22.8 Entity Linking
What is entity linking?
Entity linking is the task of associating a mention with a real-world entity in an ontology (list of entities in the world). The most common ontology for this task is the Wikipedia, where each Wikipedia page represents a particular entity.
How to perform entity linking?
In early systems, entity linking is performed in two stages:
A useful feature for mention detection is key phrase. In Wikipedia, this would be the mapping between the anchor texts and the Wikipedia title. Mention detection often include query expansions. Mention disambiguation is often performed using supervised learning.
How can coreference help entity linking?
It helps by giving more possible mentions to help link to the right Wikipedia page. Entity linking can also be used to help improve coreference resolution. Entity linking can help disambiguate mentions in text. Recent research has been focusing on training model to learn jointly the entity linking and coreference resolution.

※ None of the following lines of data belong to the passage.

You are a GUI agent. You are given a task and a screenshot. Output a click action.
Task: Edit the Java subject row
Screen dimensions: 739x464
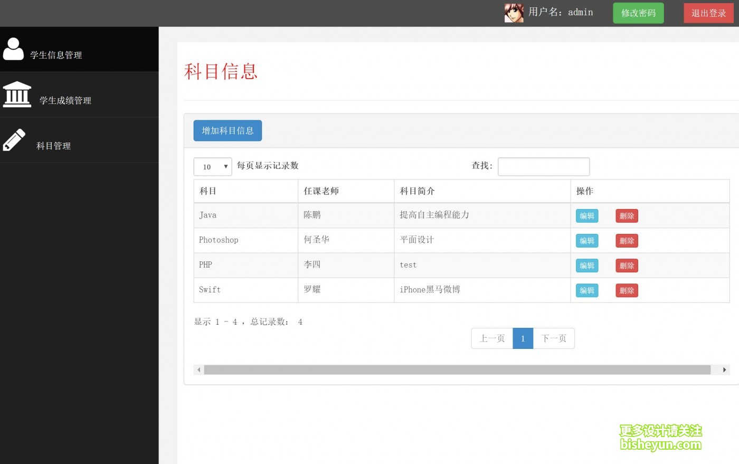(586, 215)
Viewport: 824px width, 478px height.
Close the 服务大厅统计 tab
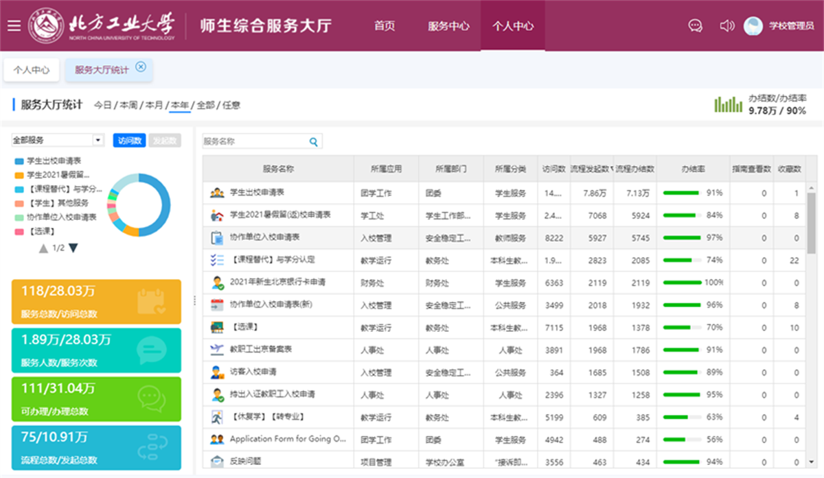(x=141, y=67)
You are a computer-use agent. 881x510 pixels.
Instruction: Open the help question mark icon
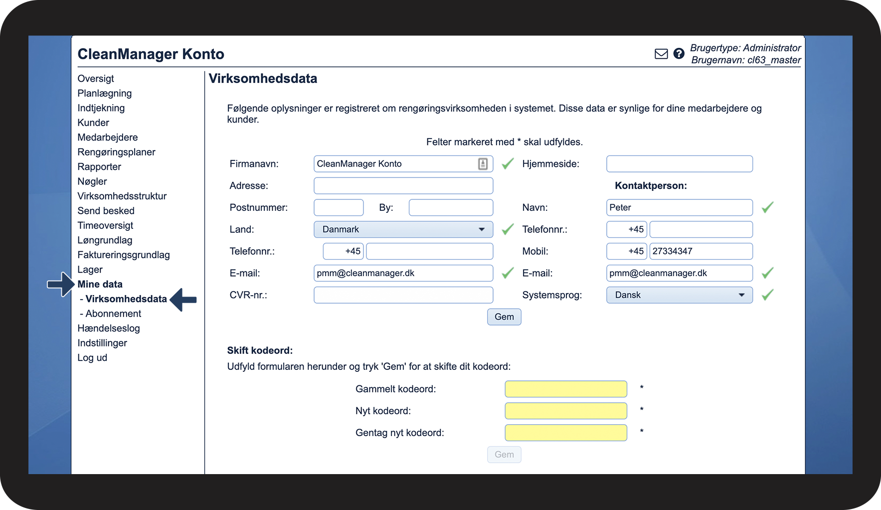point(679,54)
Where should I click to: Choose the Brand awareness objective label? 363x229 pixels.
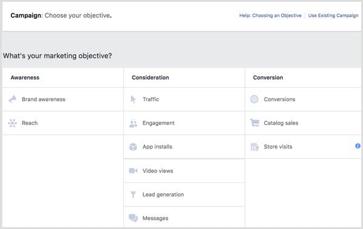pyautogui.click(x=44, y=99)
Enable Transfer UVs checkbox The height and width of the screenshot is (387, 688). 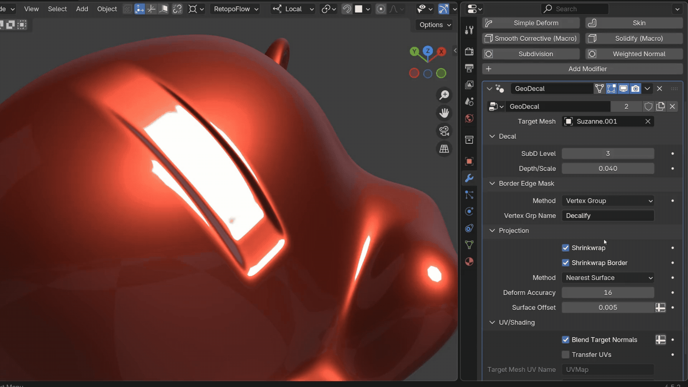click(565, 354)
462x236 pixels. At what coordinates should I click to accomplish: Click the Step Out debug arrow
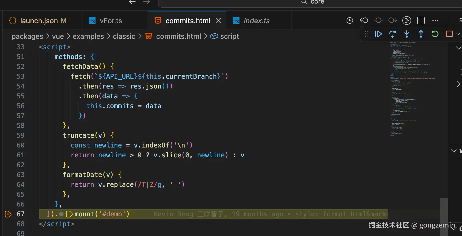pyautogui.click(x=421, y=34)
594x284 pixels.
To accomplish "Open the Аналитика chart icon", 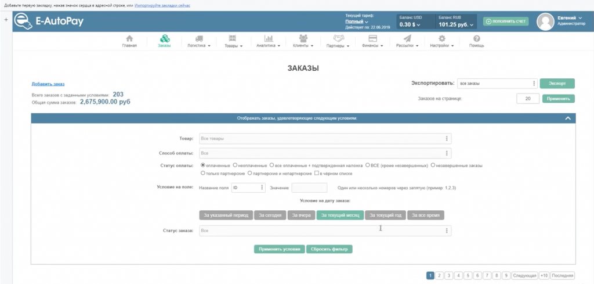I will click(268, 39).

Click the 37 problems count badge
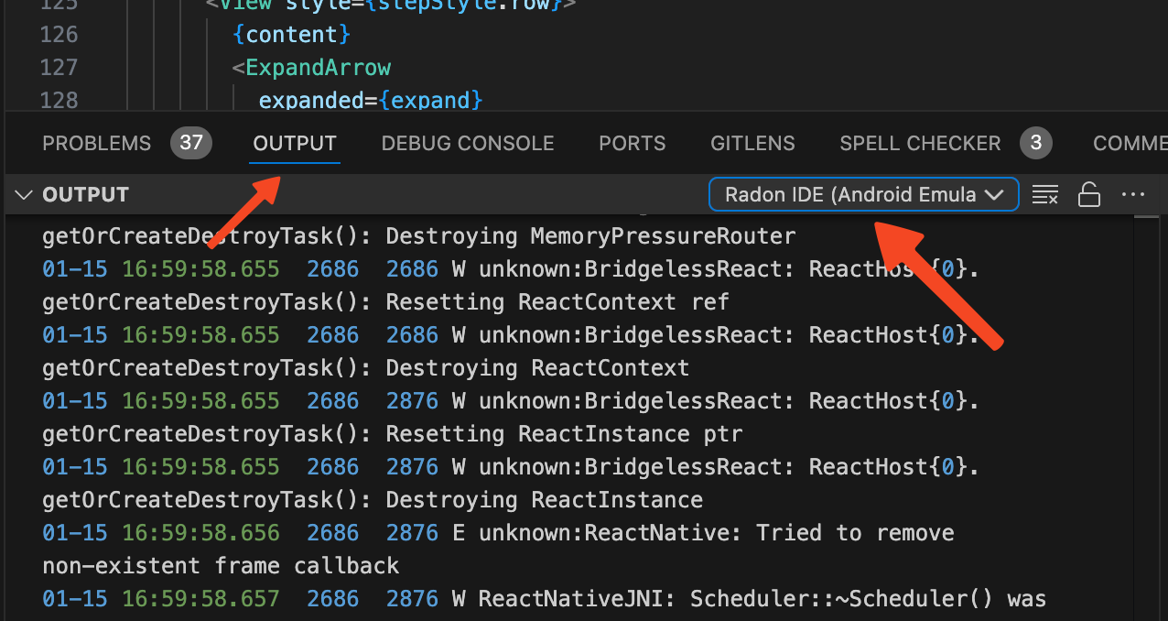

22.9 Winograd Schema problems
What is the Winograd Schema?
It is a coreference problem designed to be easily disambiguated by the human reader but not solvable by simple computational techniques. The dataset includes pair of statements that differ in a single word or phrase and a coreference question. The structure is as follows:
The problems have two entities
A pronoun is included to refer to one of the entities but it could also grammatically refer to the other
A coreference question asks which entity the pronoun refers to
If one word in the question changed, the human-preferred answer would change too
Although the Winograd Schema is challenging, it was able to be solved using pre-trained language models, fine-tuned on Winograd Schema sentences. This is due to large pre-trained language models encode a large amount of the world and common-sense knowledge. The success in tackling Winograd Schema has led to the development of harder Winograd-like dataset such as KNOWREF.